Modifier 73 - Discontinued Outpatient Procedure Prior to the Administration of Anesthesia
Effective Date:
May 23, 2021
Purpose:
This policy provides guidelines of reimbursement for the use of modifier –73 for both professional and outpatient facility claims.
Scope:
Products included:
- NJ FamilyCare/Medicaid
- Fully Integrated Dual Eligible Special Needs Program (FIDE-SNP)
Definitions:
Modifier –73: Used to report discontinued outpatient/hospital ambulatory surgical center (ASC) procedures prior to the administration of anesthesia. Modifier -73 should be used due to extenuating circumstances or situations in which the member’s well-being is threatened.
Policy:
Modifier –73 is only appropriate for procedures requiring anesthesia for outpatient/hospital ASCs and should not be used by physicians. To report modifier -73, the patient must be prepared for the procedure and taken to the room where the procedure is to be performed. Documentation must show a discontinuation of a procedure with a noted extenuating circumstance or an unexpected change in the member’s well-being.
Modifier –73, when appropriately used, will reimburse at 50% of the allowable rate.
If a claim is received with modifier –73 and the same procedure code was previously submitted on a professional claim with modifier –52 (reduced services), Horizon NJ Health shall deny the outpatient facility claim.

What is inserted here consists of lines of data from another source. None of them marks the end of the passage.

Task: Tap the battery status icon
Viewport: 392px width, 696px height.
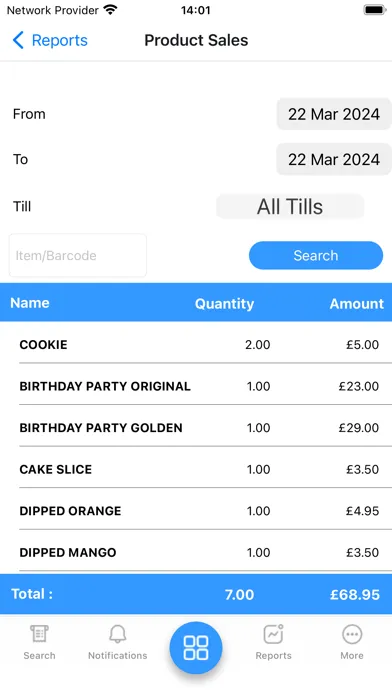Action: click(x=375, y=10)
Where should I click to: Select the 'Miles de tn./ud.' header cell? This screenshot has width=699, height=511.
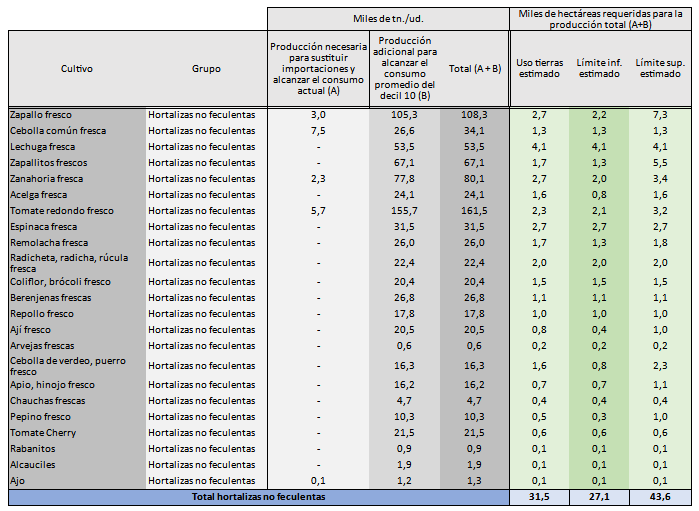387,19
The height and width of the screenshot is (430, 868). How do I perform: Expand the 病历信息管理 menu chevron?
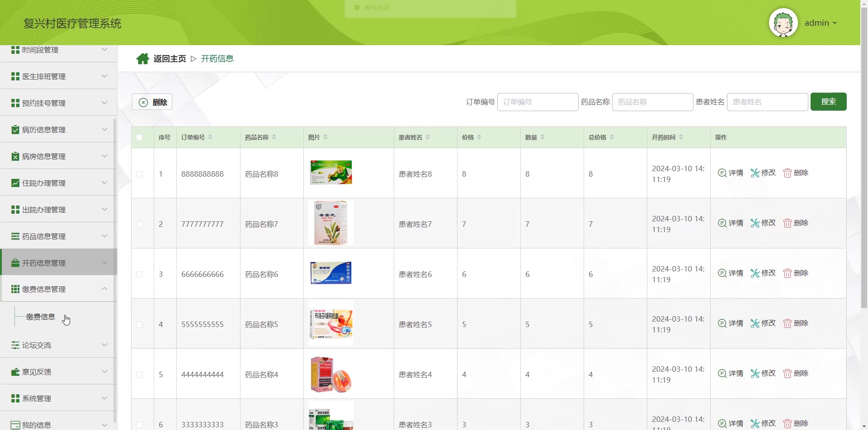[x=104, y=130]
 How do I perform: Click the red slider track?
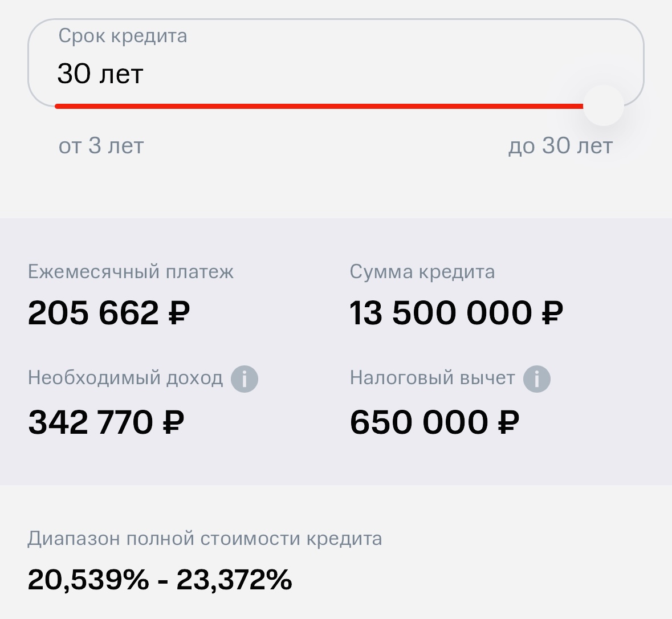pyautogui.click(x=319, y=107)
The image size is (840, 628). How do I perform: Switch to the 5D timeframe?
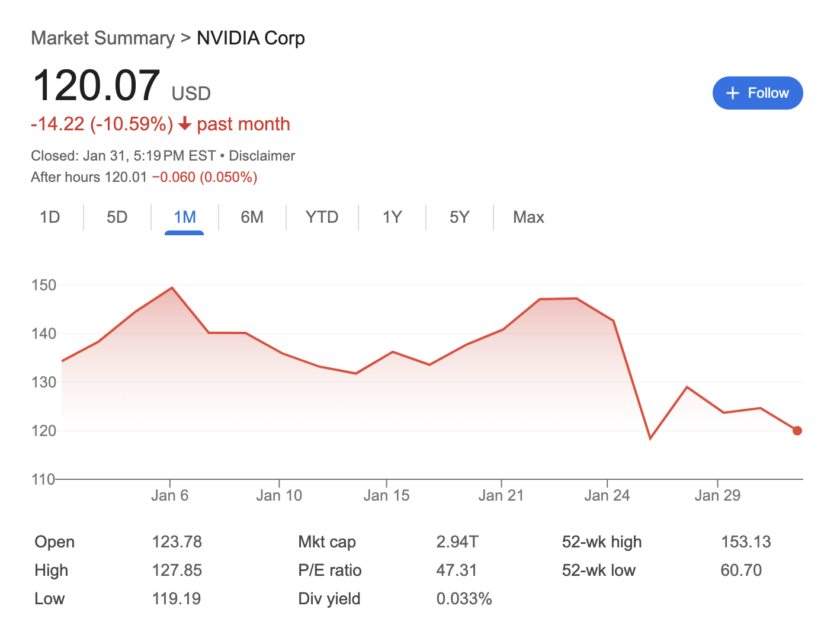(x=117, y=217)
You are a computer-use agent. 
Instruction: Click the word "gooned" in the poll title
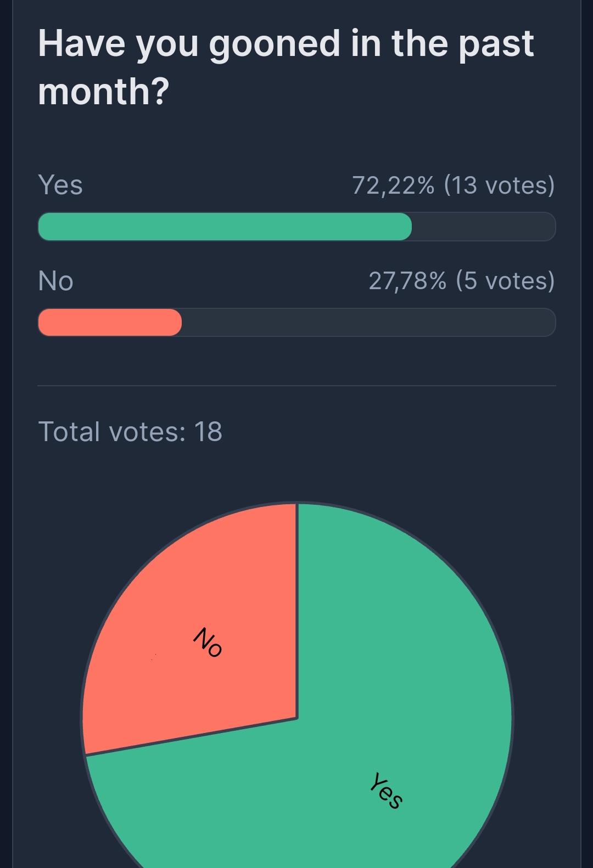click(x=275, y=44)
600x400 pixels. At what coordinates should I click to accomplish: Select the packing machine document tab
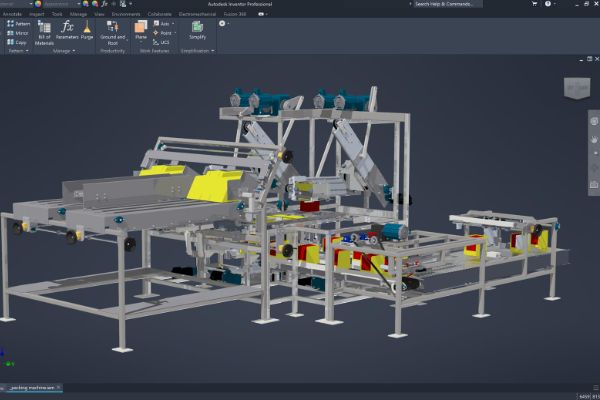pos(32,385)
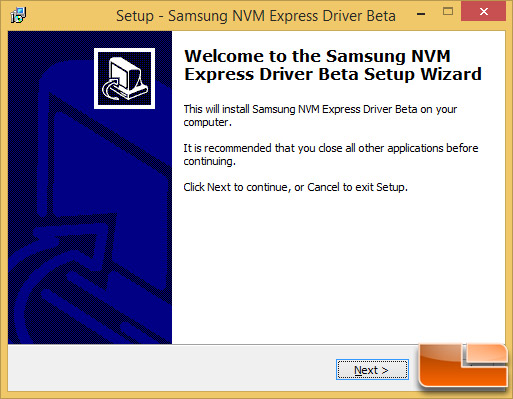Screen dimensions: 513x399
Task: Click the 'It is recommended' paragraph
Action: (x=331, y=154)
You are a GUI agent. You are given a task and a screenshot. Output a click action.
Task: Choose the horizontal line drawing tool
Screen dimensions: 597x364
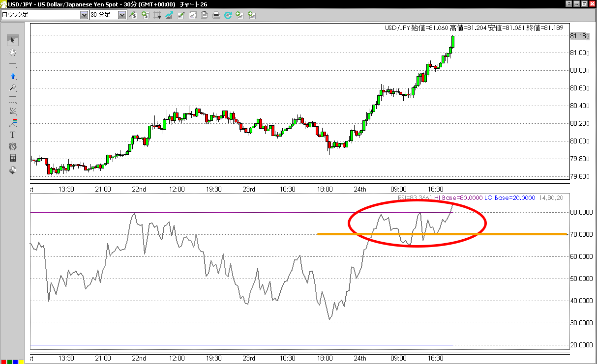(13, 64)
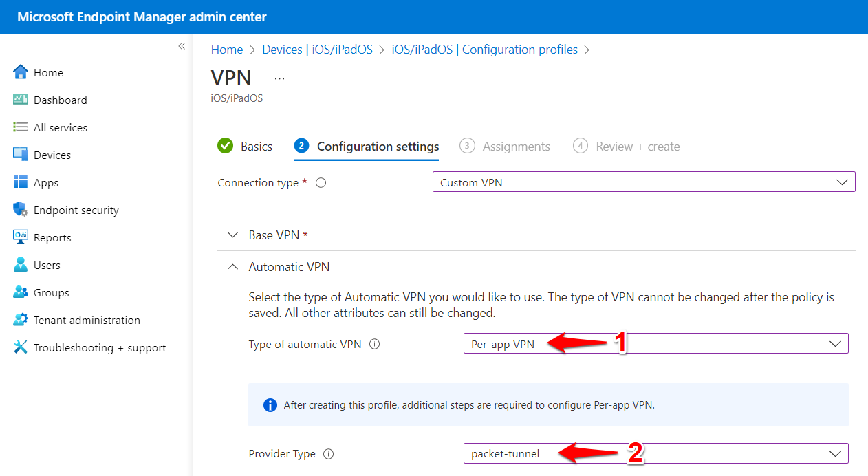Show info tooltip for Provider Type
This screenshot has width=868, height=476.
328,454
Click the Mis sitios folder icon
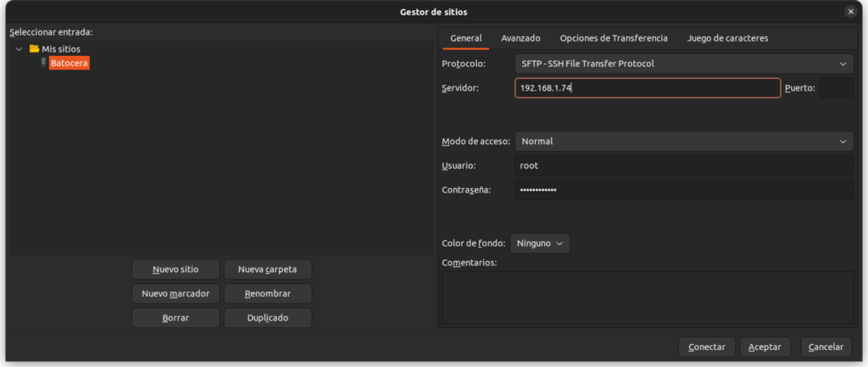 pos(34,48)
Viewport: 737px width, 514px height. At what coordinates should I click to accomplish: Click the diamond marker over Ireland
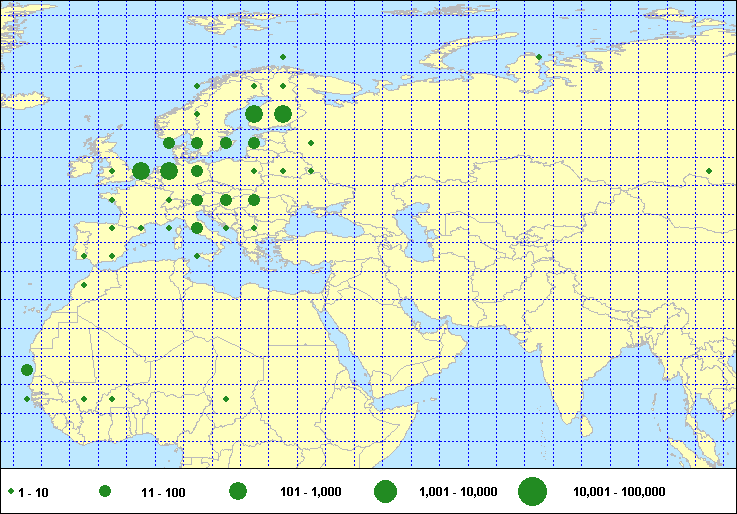point(112,171)
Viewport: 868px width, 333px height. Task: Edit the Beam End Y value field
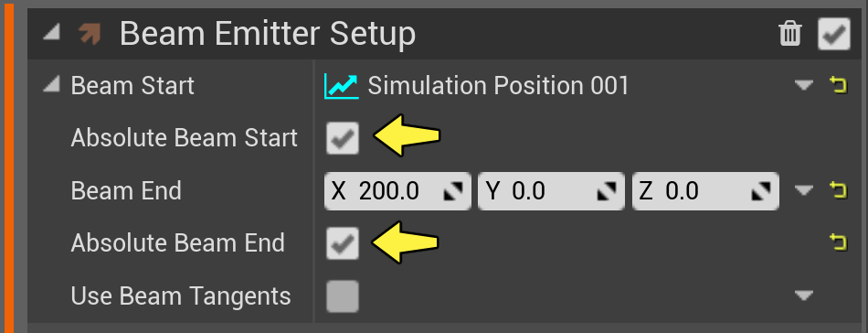click(551, 191)
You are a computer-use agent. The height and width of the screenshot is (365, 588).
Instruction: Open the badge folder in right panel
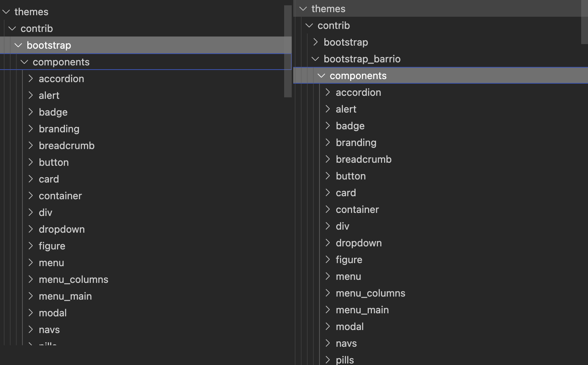click(x=350, y=126)

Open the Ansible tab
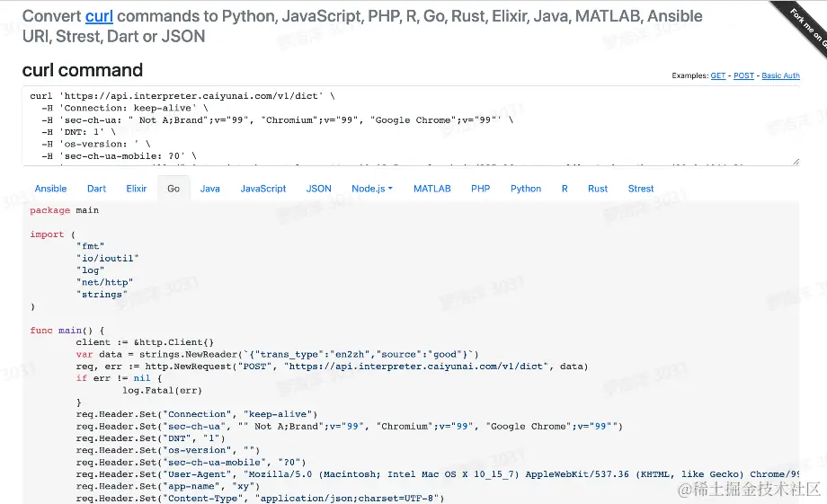[50, 189]
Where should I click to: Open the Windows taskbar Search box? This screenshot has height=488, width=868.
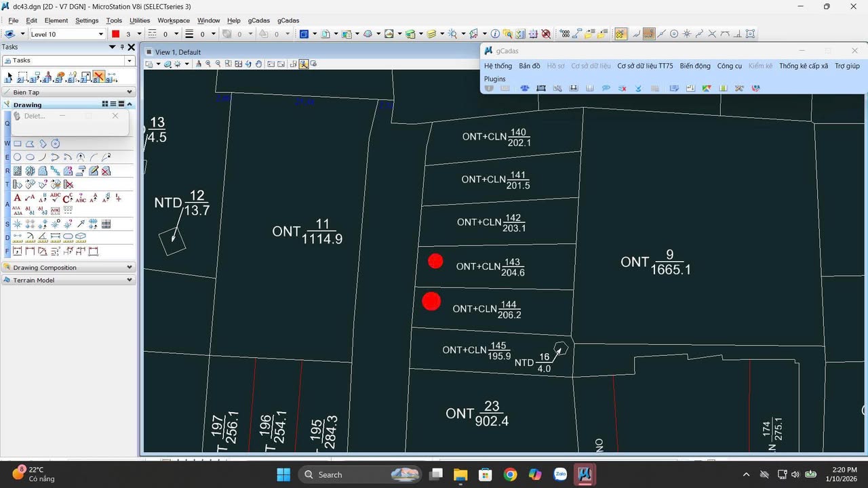[x=330, y=474]
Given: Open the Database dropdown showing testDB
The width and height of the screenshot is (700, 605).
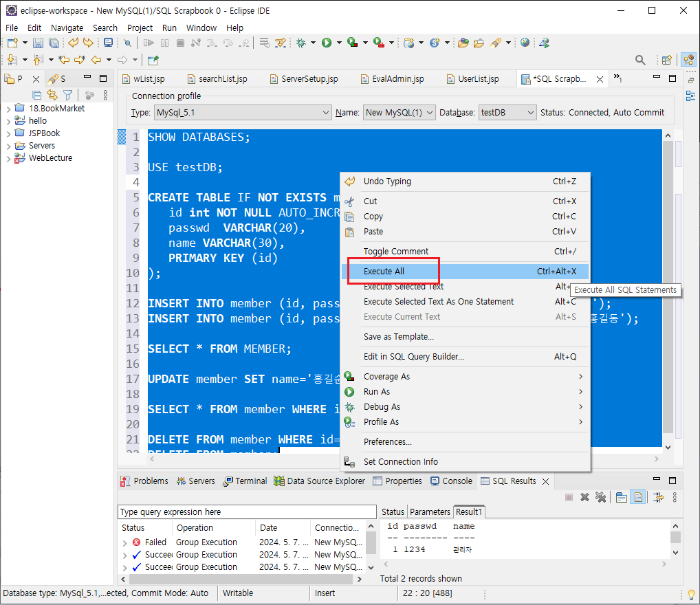Looking at the screenshot, I should click(507, 112).
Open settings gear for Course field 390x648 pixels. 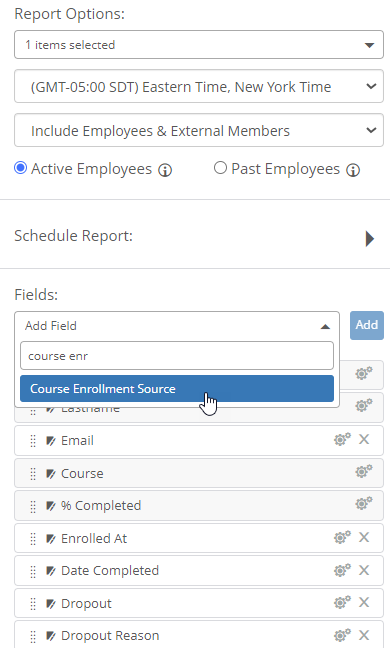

If a procedure performed in an outpatient/hospital ambulatory surgical center (ASC) has a modifier –73 implying a discontinued service prior to anesthesia administration, a separate bill for anesthesia should not be submitted. Should a procedure have a modifier –73 affixed, the associated anesthesia claim(s) shall deny.
CPT Copyright 2017 American Medical Association. All rights reserved. CPT® is a registered trademark of the American Medical Association. The CPT codes and nomenclature used in this Policy are subject to revision and/or change by the American Medical Association. In the event of such changes, the Policy will continue to be in force, albeit applied to the new or amended coding so issued until such time as the Policy is reviewed and updated to reflect the new or amended coding.
Procedure:
Horizon NJ health will consider for reimbursement claims affixed with modifier –73 at 50% of the allowable rate.
Horizon NJ Health will not consider for reimbursement anesthesia claims (CPT codes 00100 – 01999) performed in an outpatient/hospital ambulatory surgical center (ASC) when the associated procedure has a modifier –73 affixed to it.
Horizon NJ Health will not consider for reimbursement procedures without a modifier –73 when the same procedure code has been billed on a professional claim for the same date of service with modifier –52.
Horizon NJ Health will not consider for reimbursement claims affixed with modifier –73 when billed on professional claims.
Resources:
Centers for Medicare & Medicaid Services (CMS) Claims Processing Manual, Chapter 4, Section 20.6.4
American Medical Association, Current Procedural Terminology (CPT®) and associated publications and services
Limitations and Exclusions:
Notwithstanding the foregoing, all payment determinations are subject to all other, applicable limitations, including but not limited to, the following:
- Benefit Limitations
- The terms of any applicable provider participation agreement;
- Routine claim editing logic, including but not limited to incidental or mutually exclusive logic;
- Medical necessity; and
- Applicable law, regulatory guidance, government mandates, and the terms of the Managed Care Contract between Horizon NJ Health and the New Jersey Department of Human Services, Division of Medical Assistance and Health Services.